++++ Data provided ++++

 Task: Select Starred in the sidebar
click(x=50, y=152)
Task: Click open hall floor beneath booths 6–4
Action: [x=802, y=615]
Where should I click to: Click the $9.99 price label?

++++
++++ Data provided ++++

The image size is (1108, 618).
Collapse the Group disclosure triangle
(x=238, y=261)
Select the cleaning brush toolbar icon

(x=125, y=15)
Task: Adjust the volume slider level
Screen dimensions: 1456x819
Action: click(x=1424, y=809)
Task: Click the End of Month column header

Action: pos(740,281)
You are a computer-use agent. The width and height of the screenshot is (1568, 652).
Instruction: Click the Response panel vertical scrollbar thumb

++++
++++ Data provided ++++

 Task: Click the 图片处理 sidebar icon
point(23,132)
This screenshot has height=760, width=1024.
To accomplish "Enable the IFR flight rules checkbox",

++++

Copy the material from the line containing "Task: Select Starred in the sidebar" through the line containing "Where should I", both included, reproducing each line without change.

 Task: Select Starred in the sidebar
click(x=50, y=152)
Task: Click open hall floor beneath booths 6–4
Action: [x=802, y=615]
Where should I click to: Click the $9.99 price label?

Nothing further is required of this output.